[コメント] プレデター(1987/米)
プレデターはベトコンの暗喩だろうが、恐らくそれだけじゃあない。
日本には原爆や東京大空襲のような圧倒的な破壊へのトラウマが初代ゴジラではでていた、だがアメリカはすでに1987年にそれとは別のトラウマをこの映画で表現していた。それはベトコンだ。
神出鬼没で姿を隠して、真正面からの白兵戦ではなくジャングルに即した罠をはり心理戦で敵を追い詰めるプレデターの姿はまるでベトコンそのものだ。

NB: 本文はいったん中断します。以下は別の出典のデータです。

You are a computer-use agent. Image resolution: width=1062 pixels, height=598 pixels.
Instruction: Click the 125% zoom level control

実際のベトナム戦争はかなり社会的要因が背景にあった戦争なんだが・・・・これはその中でもアメリカ軍の兵士が当時経験していたであろうゲリラ戦という「戦場なき戦争」への恐怖が入った映画だと俺は信じて疑わない。
だが自分で書いておいてなんだが・・・プレデターにはベトコンだけではない、それはアメリカの持つ日本の侍やアフリカのマサイ族、しいてはイギリスにかつていたような騎士、そしてアメリカ原住民のような「異国の戦士への畏怖」もあるのだ。
プレデターの正々堂々とした態度は武士や騎士を彷彿とさせるし、その格好はまるでシャイアン族やマサイ族のような戦士そのものだ。

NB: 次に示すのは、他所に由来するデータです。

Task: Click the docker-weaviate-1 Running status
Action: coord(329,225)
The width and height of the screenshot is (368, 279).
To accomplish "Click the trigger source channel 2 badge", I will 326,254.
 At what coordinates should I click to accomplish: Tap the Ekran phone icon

アメリカという国には「戦士」というものがない、だからこそアメリカ人は他国にいたような戦士たちへの憧れが内面にはあるのだろう。
プレデターはそういった非アメリカの国々にいたような戦士たちへの憧れそして畏怖とベトコンへのトラウマが入ったかなり複雑なものになっているのだ。
日本ではゴジラは自然への畏怖・戦争のトラウマが入った怪獣だといわれることがある、恐らくアメリカ人にとってプレデターはゴジラのような存在であるのだ。